**Note:**

This page explains how to compare observed frequencies

*f*₁ and

*f*₂ from the same distribution,

**F**= {

*f*₁,

*f*₂,…}. To compare observed frequencies

*f*₁ and

*f*₂ from different distributions, i.e. where

**F₁**= {

*f*₁,…} and

**F₂**= {

*f*₂,…}, you need to use a chi-square or Newcombe-Wilson test.

### Introduction

In a recent study, my colleague Jill Bowie obtained a discrete frequency distribution by manually classifying cases in a small sample drawn from a large corpus.

Jill converted this distribution into a row of probabilities and calculated Wilson score intervals on each observation, to express the uncertainty associated with a small sample. She had one question, however:

**How do we know whether the proportion of one quantity is significantly greater than another?**

We might use a Newcombe-Wilson test (see Wallis 2013a), but this test assumes that we want to compare samples from independent sources. Jill’s data are drawn from the same sample, and all probabilities must sum to 1. Instead, the optimum test is a **dependent-sample** test.

### Example

A discrete distribution looks something like this: **F** = {108, 65, 6, 2}. This is the frequency data for the middle column (circled) in the following chart.

This may be converted into a probability distribution **P**, representing the proportion of examples in each category, by simply dividing by the total: **P** = {0.60, 0.36, 0.03, 0.01}, which sums to 1.

We can plot these probabilities, with Wilson score intervals, as shown below.

**So how do we know if one proportion is significantly greater than another?**

- When comparing values diachronically (horizontally), data is drawn from
**independent samples**. We may use the Newcombe-Wilson test, and employ the handy visual rule that if intervals do not overlap they must be significantly different. - However, probabilities drawn from the
**same sample**(vertically) sum to 1 — which is not the case for independent samples! There are*k−*1 degrees of freedom, where*k*is the number of classes. It turns out that the relevant significance test we need to use is an extremely basic test, but it is rarely discussed in the literature.

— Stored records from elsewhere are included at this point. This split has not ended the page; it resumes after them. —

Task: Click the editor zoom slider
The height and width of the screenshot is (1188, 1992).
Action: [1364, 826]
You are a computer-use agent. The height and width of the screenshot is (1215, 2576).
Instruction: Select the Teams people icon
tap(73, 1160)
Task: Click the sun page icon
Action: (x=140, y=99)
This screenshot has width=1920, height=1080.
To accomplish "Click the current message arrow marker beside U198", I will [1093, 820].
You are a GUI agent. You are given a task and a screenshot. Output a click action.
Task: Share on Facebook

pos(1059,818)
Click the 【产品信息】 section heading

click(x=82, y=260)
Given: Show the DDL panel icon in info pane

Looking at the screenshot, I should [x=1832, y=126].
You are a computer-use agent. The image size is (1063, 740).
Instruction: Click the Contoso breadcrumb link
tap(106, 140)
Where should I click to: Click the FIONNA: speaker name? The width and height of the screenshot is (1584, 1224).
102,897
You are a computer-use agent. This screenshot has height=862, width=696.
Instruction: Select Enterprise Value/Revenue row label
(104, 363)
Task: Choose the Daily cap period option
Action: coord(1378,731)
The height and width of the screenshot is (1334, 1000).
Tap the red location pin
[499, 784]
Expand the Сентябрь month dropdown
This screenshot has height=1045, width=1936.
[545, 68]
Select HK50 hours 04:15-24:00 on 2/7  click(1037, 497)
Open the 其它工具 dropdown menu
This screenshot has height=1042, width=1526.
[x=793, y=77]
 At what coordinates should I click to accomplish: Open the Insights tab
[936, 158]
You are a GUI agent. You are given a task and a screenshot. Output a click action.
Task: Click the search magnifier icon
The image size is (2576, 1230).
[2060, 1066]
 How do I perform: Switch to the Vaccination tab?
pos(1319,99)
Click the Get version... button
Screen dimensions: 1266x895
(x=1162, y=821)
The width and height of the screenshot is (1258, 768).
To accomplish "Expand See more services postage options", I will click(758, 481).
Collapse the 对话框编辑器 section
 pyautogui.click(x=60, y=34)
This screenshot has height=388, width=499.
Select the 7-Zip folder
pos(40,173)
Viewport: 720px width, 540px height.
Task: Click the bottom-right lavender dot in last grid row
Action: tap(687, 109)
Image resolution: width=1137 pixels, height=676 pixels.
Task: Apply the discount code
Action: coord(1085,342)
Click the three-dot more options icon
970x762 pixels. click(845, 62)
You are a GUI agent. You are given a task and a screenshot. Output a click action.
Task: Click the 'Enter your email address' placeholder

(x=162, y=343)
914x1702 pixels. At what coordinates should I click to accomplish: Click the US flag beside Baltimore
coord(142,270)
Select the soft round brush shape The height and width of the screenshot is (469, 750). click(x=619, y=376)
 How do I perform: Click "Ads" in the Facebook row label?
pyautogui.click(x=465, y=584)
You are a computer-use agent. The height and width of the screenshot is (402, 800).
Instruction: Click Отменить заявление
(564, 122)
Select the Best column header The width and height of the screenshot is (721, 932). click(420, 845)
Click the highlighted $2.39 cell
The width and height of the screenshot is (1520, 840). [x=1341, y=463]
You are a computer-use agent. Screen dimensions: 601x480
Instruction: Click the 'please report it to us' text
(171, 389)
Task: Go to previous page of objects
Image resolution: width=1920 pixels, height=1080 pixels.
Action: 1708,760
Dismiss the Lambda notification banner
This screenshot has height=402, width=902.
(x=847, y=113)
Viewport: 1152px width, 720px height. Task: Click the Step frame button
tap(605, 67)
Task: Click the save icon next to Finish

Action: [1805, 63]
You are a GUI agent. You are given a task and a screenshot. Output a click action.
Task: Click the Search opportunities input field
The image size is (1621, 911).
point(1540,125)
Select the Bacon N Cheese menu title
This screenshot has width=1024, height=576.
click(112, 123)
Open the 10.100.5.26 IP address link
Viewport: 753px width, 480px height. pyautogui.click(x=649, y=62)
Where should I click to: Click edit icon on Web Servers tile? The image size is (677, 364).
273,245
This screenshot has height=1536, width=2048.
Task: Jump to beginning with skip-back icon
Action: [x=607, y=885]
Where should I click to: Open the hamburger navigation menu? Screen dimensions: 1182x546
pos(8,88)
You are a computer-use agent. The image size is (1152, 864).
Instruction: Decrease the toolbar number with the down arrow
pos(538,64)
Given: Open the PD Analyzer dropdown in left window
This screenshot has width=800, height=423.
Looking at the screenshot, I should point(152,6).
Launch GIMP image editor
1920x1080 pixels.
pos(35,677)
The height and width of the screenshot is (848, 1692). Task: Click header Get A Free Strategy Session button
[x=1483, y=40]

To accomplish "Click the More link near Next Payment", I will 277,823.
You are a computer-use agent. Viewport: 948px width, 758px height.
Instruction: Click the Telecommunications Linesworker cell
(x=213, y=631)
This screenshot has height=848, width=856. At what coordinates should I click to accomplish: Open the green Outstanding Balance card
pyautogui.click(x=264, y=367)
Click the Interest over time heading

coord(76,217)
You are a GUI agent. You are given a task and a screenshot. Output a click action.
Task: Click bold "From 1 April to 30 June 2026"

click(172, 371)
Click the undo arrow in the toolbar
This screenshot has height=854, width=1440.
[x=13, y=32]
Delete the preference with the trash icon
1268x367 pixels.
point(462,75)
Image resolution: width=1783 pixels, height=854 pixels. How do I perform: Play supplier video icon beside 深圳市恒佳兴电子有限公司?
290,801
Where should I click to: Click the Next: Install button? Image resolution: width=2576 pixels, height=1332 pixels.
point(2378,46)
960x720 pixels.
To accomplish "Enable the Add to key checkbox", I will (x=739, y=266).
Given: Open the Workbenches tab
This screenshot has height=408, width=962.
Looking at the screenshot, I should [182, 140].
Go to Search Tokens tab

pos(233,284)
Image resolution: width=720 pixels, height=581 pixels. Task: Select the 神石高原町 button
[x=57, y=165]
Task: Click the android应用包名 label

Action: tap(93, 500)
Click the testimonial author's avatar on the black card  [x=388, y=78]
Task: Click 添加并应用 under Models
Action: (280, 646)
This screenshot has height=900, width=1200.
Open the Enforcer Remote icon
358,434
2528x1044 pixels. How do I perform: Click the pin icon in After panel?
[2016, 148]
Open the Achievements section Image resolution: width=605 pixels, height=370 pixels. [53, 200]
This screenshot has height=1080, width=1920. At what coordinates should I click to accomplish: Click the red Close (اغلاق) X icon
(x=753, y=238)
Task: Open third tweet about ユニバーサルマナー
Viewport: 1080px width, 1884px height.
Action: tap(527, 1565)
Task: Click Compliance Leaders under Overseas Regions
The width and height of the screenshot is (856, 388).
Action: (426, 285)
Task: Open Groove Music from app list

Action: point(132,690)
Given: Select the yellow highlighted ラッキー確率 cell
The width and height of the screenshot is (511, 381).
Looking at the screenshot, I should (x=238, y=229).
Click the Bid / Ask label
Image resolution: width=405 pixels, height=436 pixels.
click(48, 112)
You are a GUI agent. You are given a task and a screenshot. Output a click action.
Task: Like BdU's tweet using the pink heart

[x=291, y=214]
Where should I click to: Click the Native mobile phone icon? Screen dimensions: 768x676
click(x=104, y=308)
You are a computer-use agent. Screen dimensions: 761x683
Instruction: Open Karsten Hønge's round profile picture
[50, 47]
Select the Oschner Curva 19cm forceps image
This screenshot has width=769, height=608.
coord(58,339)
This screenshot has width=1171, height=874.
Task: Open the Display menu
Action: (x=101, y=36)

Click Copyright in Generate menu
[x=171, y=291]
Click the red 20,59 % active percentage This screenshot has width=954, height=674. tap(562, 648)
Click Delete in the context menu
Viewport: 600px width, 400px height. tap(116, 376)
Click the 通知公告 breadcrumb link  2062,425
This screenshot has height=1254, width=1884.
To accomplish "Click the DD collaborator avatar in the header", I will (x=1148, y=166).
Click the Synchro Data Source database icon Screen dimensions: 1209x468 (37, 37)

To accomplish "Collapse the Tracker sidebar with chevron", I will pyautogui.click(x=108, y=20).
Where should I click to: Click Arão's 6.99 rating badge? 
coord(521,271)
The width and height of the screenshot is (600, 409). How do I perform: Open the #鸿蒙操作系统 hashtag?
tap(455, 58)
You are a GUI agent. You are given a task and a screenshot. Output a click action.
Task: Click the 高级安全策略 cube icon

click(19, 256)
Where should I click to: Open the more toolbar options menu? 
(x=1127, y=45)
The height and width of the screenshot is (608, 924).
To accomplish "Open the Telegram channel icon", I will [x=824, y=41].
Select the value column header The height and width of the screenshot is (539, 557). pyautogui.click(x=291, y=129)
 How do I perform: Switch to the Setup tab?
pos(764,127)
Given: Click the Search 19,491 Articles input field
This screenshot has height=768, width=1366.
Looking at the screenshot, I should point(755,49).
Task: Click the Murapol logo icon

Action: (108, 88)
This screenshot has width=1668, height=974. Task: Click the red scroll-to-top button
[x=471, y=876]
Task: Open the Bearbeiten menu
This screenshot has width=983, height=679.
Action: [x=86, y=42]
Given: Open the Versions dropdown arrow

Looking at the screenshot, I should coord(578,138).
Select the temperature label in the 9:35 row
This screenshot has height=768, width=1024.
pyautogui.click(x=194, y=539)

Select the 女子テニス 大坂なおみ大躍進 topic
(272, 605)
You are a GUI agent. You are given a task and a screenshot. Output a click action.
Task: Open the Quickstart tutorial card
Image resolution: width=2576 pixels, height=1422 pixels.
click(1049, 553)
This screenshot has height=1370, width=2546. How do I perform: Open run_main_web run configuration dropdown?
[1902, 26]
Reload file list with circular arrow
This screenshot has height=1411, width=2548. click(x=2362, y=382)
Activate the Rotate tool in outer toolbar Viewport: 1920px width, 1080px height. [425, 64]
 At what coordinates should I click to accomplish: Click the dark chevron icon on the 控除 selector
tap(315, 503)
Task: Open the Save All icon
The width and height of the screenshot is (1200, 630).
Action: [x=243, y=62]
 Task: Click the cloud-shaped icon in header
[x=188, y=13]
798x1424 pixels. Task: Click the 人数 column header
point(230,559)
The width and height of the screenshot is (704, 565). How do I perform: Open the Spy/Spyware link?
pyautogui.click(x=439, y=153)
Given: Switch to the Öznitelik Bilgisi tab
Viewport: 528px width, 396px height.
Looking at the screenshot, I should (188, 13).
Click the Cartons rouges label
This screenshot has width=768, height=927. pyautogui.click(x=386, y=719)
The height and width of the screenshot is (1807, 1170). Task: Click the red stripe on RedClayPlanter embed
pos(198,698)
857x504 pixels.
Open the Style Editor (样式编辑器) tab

### The single sample *z* test

The **single sample z test** (Sheskin 1997:33) is the first test in this book. He expresses the test in terms of frequencies, but I tend to find it simpler to express it in terms of probabilities.

Given an observed probability *p*, and a known expected (population) probability *P*, the test checks to see if the two values are statistically significantly different.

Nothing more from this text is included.